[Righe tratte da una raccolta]
>>
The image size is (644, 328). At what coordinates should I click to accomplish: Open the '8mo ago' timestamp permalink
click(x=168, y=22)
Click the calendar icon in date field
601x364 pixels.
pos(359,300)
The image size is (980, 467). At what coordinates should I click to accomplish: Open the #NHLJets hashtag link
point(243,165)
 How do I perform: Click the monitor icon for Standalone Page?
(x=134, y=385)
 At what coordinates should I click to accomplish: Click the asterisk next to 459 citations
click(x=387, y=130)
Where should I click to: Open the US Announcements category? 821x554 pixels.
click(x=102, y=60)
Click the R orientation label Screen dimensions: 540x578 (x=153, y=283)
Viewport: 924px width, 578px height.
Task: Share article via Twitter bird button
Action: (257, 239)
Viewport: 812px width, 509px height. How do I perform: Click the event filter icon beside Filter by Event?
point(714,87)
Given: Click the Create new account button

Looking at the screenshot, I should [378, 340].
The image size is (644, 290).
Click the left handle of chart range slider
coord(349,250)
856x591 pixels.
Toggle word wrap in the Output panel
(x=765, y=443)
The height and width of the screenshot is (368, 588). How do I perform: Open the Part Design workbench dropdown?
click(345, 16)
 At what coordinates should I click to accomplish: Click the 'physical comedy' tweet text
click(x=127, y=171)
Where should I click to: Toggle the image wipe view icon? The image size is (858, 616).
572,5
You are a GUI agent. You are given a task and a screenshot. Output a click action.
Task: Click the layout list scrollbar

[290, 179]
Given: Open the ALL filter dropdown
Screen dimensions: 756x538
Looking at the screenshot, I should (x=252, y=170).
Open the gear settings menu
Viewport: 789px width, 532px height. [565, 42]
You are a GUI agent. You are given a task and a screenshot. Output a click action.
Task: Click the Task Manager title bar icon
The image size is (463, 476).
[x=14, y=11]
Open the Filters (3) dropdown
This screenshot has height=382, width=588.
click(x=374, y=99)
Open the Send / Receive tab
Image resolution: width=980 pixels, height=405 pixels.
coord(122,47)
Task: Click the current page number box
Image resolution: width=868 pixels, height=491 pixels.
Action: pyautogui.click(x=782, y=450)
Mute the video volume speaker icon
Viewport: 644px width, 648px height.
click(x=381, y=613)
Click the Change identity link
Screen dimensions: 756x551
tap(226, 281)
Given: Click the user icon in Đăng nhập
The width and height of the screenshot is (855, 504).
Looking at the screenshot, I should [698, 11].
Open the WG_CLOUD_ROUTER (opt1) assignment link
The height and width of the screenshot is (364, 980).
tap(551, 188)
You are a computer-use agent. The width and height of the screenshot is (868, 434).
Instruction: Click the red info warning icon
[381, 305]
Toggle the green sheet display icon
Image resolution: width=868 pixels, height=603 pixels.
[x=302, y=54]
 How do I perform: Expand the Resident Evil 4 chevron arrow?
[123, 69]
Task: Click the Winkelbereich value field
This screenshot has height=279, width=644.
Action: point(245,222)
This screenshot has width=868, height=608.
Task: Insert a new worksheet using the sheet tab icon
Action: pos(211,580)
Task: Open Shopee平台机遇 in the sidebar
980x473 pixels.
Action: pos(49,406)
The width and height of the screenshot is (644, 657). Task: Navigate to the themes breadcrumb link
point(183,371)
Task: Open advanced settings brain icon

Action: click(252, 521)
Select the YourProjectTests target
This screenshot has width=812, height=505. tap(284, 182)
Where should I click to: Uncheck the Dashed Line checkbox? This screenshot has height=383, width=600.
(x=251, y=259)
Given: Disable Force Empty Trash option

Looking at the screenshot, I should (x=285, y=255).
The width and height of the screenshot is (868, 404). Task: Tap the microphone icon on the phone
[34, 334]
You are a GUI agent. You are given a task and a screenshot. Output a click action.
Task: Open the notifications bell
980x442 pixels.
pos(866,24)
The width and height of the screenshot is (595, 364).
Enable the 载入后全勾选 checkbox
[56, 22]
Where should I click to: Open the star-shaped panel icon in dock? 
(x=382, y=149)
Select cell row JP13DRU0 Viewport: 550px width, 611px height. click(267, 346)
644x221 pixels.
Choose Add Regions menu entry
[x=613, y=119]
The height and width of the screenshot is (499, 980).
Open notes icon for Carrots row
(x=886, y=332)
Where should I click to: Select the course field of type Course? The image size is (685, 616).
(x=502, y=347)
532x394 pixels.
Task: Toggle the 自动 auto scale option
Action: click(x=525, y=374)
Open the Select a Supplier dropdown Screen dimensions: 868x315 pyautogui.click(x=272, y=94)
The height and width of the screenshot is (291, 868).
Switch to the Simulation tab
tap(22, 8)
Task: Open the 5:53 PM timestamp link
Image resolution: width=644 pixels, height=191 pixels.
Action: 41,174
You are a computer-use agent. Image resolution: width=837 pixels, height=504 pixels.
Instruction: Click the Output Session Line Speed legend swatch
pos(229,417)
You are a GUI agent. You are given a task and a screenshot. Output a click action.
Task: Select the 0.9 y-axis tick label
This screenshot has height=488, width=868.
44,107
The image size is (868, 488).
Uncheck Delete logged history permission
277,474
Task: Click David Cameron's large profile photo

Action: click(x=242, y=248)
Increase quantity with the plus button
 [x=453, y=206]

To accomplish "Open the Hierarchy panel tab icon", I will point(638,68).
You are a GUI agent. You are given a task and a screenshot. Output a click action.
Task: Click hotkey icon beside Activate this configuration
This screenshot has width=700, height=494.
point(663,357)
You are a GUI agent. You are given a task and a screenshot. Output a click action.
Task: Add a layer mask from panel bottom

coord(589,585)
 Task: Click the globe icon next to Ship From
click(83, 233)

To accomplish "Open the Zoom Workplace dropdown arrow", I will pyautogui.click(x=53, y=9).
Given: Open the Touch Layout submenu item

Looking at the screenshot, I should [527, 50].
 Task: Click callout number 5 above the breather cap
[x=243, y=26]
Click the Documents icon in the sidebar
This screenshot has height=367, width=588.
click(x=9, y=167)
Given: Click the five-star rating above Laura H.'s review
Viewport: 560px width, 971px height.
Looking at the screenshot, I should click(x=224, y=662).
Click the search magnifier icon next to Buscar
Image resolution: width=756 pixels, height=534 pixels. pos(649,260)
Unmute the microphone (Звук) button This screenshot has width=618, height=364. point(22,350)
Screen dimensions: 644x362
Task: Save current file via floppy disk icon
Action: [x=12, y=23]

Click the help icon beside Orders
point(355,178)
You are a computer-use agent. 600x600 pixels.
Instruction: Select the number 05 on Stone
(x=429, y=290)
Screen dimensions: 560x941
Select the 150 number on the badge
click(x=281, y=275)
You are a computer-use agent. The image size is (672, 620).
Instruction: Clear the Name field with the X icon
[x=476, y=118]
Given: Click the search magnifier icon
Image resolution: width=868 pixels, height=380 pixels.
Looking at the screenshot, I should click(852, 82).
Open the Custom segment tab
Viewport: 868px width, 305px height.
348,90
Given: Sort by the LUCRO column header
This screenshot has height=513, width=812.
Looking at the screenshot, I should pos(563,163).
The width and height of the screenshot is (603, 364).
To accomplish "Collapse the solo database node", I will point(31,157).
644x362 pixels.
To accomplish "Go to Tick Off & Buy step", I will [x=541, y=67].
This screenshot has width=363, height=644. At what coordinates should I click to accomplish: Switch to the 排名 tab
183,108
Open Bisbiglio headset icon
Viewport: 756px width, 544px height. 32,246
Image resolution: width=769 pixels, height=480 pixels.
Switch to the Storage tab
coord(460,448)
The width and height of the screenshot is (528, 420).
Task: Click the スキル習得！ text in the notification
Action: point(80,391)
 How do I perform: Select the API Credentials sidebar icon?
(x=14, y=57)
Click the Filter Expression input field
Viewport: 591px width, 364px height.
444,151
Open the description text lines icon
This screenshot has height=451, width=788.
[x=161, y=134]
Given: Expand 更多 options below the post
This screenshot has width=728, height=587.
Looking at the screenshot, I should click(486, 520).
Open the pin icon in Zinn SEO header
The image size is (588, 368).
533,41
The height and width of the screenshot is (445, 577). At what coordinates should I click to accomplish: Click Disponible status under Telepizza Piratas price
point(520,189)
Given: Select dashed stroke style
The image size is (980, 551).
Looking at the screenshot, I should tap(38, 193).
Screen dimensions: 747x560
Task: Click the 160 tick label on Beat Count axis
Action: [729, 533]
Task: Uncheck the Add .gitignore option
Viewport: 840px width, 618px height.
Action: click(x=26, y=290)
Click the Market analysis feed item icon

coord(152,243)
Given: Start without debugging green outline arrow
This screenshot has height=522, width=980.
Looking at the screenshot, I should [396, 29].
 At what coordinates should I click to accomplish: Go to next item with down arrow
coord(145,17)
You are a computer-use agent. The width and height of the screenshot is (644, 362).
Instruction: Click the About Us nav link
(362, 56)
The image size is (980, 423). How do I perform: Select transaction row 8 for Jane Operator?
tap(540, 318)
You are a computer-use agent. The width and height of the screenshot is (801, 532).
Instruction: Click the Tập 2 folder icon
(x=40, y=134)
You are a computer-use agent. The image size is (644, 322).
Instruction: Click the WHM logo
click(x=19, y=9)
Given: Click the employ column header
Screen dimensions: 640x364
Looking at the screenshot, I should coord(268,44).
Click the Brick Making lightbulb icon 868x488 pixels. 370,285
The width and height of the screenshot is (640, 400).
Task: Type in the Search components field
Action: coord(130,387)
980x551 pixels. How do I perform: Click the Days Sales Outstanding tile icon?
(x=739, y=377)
<<
Trasformi in un elenco JSON di stringhe soltanto le righe che iniziano con quella contenente "Given: Click the five-star" e terminano con quella contenente "Action: [x=12, y=23]", entrambe comprese. Usi una stringa per ciascuna riga e ometta le righe vuote.

* **RISULTATO DELL'ESERCIZIO**:
[
  "Given: Click the five-star rating above Laura H.'s review",
  "Viewport: 560px width, 971px height.",
  "Looking at the screenshot, I should click(x=224, y=662).",
  "Click the search magnifier icon next to Buscar",
  "Image resolution: width=756 pixels, height=534 pixels. pos(649,260)",
  "Unmute the microphone (Звук) button This screenshot has width=618, height=364. point(22,350)",
  "Screen dimensions: 644x362",
  "Task: Save current file via floppy disk icon",
  "Action: [x=12, y=23]"
]